Legal professional privilege (LPP) is a fundamental aspect of the lawyer-client relationship. The purpose of the privilege is to protect the confidential character of communications or documents created when a client seeks legal advice. The scope of applicability has been well defined for some time, however a recent case before the High Court has provided further guidance as to whether LPP can be enforced as a cause of action.
The case of Glencore International AG v Commissioner of Taxation [2019] HCA 26 concerned global mining group Glencore which had obtained legal advice from a firm based in Bermuda in relation to a restructure of its Australian operations. The documents created as a result were stolen from the firm’s electronic file management system and provided to the International Consortium of Investigative Journalists. These documents, amongst many others, formed what was known as the “Paradise Papers”. The Commissioner of Taxation subsequently came into possession of a copy of these documents.
Upon discovering the Commissioner’s possession of the documents, Glencore asserted LPP and requested the Commissioner return the documents and provide an undertaking that they would not be referred to or relied upon. The Commissioner declined these requests. Glencore subsequently brought proceedings seeking:
- An injunction in equity restraining the use of the documents; and
- An order for the return of the documents.
The Commissioner argued LPP did not extend to an actionable right by Glencore to bring proceedings for injunctive relief. Alternatively, the Commissioner argued he was not refrained from using the documents and was entitled and obliged by section 166 of the Income Tax Assessment Act 1936 (Cth) to use the documents in his possession. The matter was settled on the first basis and it was unnecessary to consider the alternative argument.
The High Court unanimously dismissed Glencore’s claim. The High Court acknowledged that while LPP is an important immunity it is not a legal right on which a cause of action can be based. In effect, LPP is a shield not a sword.
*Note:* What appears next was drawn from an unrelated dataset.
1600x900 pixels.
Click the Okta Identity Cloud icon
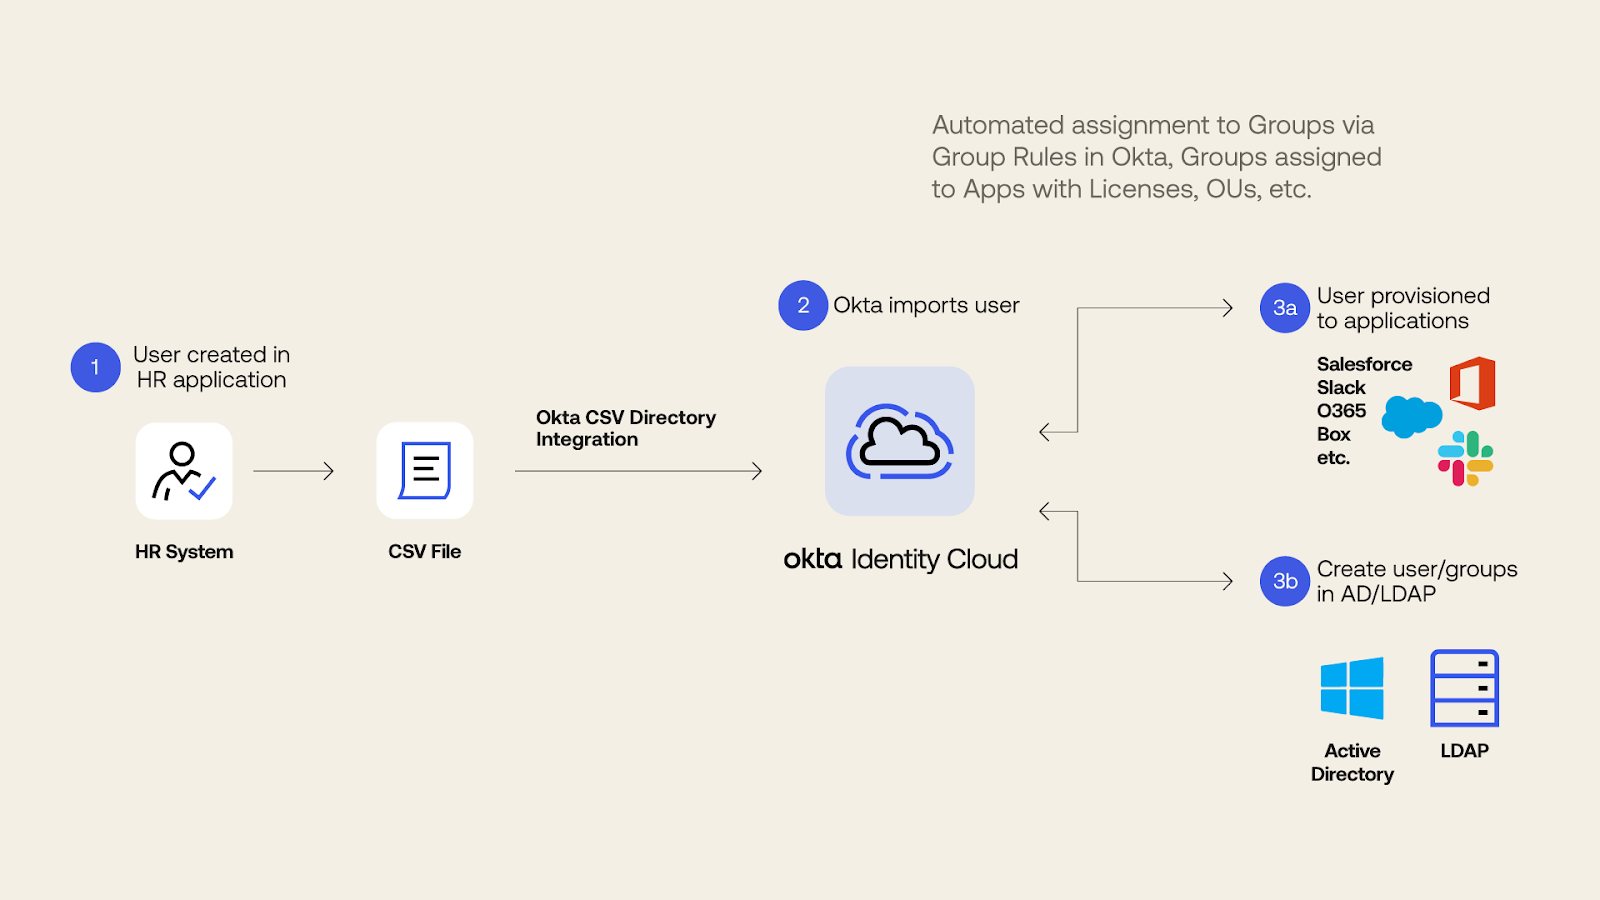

Despite this, a party may be able to rely upon LPP when seeking an injunction to restrain a breach of an obligation of confidentiality. This line of argument was not open to Glencore as the documents were already in the public domain as a result of the leak. This does give rise to the unfortunate inference that stolen documents may in some cases be admissible in court. The High Court acknowledged this inconsistency but did not address how this would be remedied. This will likely be reconciled with reference to established laws of evidence; however, it remains a live issue for now.